The classical disciplinary treatises of the Renaissance have become a technical-literary genre that today are considered an essential part of the historical development of architecture. From the time of its publication to the present, no treatise has been more influential than Sebastiano Serlio’s Tutte l’opere d’architettura et prospetiva. Serlio’s ambition did not rely solely on producing an encyclopedic treatise composed of seven volumes. One of his most important objectives was to provide copious illustrations to the first five volumes and the seventh. Each of these volumes has, in fact, abundant architectural drawings, all large woodcuts, sometimes full pages, which were a great challenge and achievement in the art of printing for the period. Certainly, Serlio’s architectural treatise was the first to provide a visual dimension to the study of architecture in print, something never seen before and in such a forceful way. Introducing the visual culture of architecture via drawings and diagrams is perhaps the most important achievement of Serlio’s treatise.

Architectural language is typically understood through its coded operations. Serlio was instrumental in developing this code through his canonization of the five orders. These codes, or rules, are laid out in the earlier volumes of his treatise, then applied in the later volumes. What is fascinating about Serlio’s experiments is that in applying the codes, he proceeds to vigilantly deviate from them. The results are sometimes defined by the code, where the code and the product are isomorphic—that is, a one-to-one relationship exists between the plan and the section. However, at other times architectural elements are organized or misaligned, which suggests that a latent diagrammatic operation other than the code is at work. Architectural language is not the code; the language emerges when the code is scrambled. Thus, in Serlio we find entrenched the architectural code (transposition) within its analogical modulation (transfiguration). These insights into the discordant pairing of the analog and the digital suggest alternative theoretical parallels between brains and computer as well as emerging modes of creative production regarding advancements in machine learning.

2 Analogical and Digital Flux

Language (the possibility of communication) cannot be separated in distinct categories—we do not have one language that is analogical (pictorial and continuous) and another that is digital (coded and discrete). According to Gilles Deleuze, “From one point of view, we think of … analog and digital, as two completely opposite determinations. But from another point of view, we could say that every digital language and every code is deeply embedded in an analogical flux” [1]. For Deleuze, language is defined by the discordant pairing of both analogical and digital modes of communication.
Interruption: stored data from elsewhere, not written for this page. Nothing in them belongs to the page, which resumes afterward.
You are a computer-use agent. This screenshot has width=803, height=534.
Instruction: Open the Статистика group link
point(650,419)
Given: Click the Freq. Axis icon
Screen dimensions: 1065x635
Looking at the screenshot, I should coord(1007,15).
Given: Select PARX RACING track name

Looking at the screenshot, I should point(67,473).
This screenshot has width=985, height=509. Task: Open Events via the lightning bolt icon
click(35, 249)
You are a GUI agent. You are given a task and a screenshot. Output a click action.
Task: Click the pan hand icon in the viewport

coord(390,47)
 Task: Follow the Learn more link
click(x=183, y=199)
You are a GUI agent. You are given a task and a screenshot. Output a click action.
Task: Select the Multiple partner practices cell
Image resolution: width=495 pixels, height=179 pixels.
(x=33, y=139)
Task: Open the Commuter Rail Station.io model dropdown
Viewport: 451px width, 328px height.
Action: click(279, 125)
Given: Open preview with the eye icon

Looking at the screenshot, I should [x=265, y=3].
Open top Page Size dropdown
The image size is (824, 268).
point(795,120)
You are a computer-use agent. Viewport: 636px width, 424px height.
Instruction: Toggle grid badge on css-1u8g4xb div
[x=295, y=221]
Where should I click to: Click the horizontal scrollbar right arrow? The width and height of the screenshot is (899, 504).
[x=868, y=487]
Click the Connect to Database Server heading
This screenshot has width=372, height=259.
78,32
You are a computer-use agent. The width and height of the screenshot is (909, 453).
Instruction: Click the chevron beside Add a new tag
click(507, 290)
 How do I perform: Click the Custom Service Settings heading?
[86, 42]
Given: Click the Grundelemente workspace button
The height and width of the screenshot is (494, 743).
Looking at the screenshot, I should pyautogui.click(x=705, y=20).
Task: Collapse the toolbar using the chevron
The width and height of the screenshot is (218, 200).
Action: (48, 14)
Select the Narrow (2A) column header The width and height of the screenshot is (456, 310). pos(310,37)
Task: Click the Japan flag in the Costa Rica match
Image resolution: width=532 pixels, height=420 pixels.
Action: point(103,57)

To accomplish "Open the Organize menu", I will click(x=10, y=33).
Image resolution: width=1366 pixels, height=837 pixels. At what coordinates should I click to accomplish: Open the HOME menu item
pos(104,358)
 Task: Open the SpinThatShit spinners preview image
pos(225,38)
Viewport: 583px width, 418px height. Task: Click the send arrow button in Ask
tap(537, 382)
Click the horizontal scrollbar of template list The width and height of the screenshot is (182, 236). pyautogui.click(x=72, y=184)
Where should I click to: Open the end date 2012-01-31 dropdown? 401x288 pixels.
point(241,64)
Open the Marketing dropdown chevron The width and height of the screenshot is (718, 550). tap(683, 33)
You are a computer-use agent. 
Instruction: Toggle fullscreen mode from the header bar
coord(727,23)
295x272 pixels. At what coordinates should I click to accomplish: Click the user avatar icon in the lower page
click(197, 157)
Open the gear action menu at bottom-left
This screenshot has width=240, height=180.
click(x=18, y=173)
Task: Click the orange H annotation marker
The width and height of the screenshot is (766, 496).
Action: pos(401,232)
A rudimentary understanding of current digital display technology may help to clarify this enigmatic concept. When digital signals are received by a display, they are continuously decoded as a field of light pulses displayed as discrete points of color (pixels). The signal remains coded, but the screen becomes responsive or modulates as the digital code is transplanted into the analogical flux of the pictorial image.

This modulation is where Deleuze locates the function of the diagram in painting and in the aesthetic act itself. “The diagram, the agent of analogical language, does not act as a code, but as a modulator” [2]. According to Deleuze, the intention of the diagram is to remove any predetermined “figurative givens” or predetermined resemblances that might be implied on the canvas or in the artist’s mind. Thus, “The diagram is … the operative set of asignifying and nonrepresentative lines and zone, line-strokes and color-patches” [2]. Deleuze locates Francis Bacon’s work somewhere between abstract painting (cubism) and abstract expressionism (art informel). The code is prevalent in the former—geometric shapes imply figurative resemblances (optical space of representation)—while the latter is all diagram; the modulating power of the diagram becomes inert as it is deployed across the entire canvas (tactile space of line and color). Deleuze notes, “The manual diagram produces an irruption like a scrambled or cleaned zone, which overturns the optical coordinate as well as the tactile connection” [2]. This scrambling—the continual conversion between analog and digital, figure and figuration, optic and haptic—is the domain of the diagram and that which constitutes the possibility of the aesthetic act.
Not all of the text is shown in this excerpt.